Often I see cooks and dishwashers, their bodies covered with soot, coming out of the back kitchen door to throw refuse into the dumpster, a smoldering receptacle with hot fumes of bacteria and flies. Hunchbacked and knobby, the poor employees are old, weary men with sallow, rheumy eyes and cuts and bruises all over their bodies. I imagine them being tortured deep within the bowels of the fiery kitchen on some Medieval rack. They emerge into the blinding sunshine like moles, their eyes squinting, with their plastic garbage bags twice the size of their bodies slung over their shoulders, and then I look into their sad eyes—eyes that seem to beg for my help and mercy. And just when I am about to give them words of hope and consolation or urge them to flee for their lives, it seems they disappear back into the restaurant as if beckoned by some invisible tyrant.
The above could transition to the topic of people of a certain weight being required to buy three airline tickets for an entire row of seats.
Seven. Summarize both sides of a debate.
America is torn by the national healthcare debate. One camp says it’s a crime that 25,000 Americans die unnecessarily each year from treatable disease and that modeling a health system from other developed countries is a moral imperative. However, there is another camp that fears that adopting some version of universal healthcare is tantamount to stepping into the direction of socialism.
Eight. State a misperception, fallacy, or error that your essay will refute.
Americans against universal or national healthcare are quick to say that such a system is “socialist,” “communist,” and “un-American,” but a close look at their rhetoric shows that it is high on knee-jerk, mindless paroxysms and short on reality. Contrary to the enemies of national healthcare, providing universal coverage is very American and compatible with the American brand of capitalism.
Nine. Make a general statement about your topic.

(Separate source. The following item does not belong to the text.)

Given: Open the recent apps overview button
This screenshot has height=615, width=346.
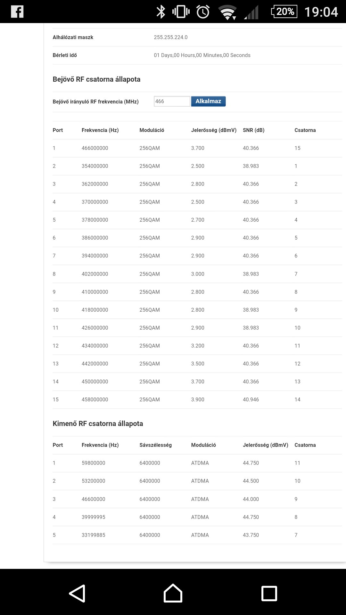Looking at the screenshot, I should (269, 594).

From Sherry Turkle’s essay “How Computers Change the Way We Think”:
The tools we use to think change the ways in which we think. The invention of written language brought about a radical shift in how we process, organize, store, and transmit representations of the world. Although writing remains our primary information technology, today when we think about the impact of technology on our habits of mind, we think primarily of the computer.
Ten. Pose a question your essay will try to answer:
Why are diet books more and more popular, yet Americans are getting more and more fat?
Why is psychotherapy becoming more and more popular, yet Americans are getting more and more crazy?
Why are the people of Qatar the richest people in the world, yet score at the bottom of all Happiness Index metrics?
Why are courses in the Humanities more essential to your well-being that you might think?
What is the difference between thinking and critical thinking?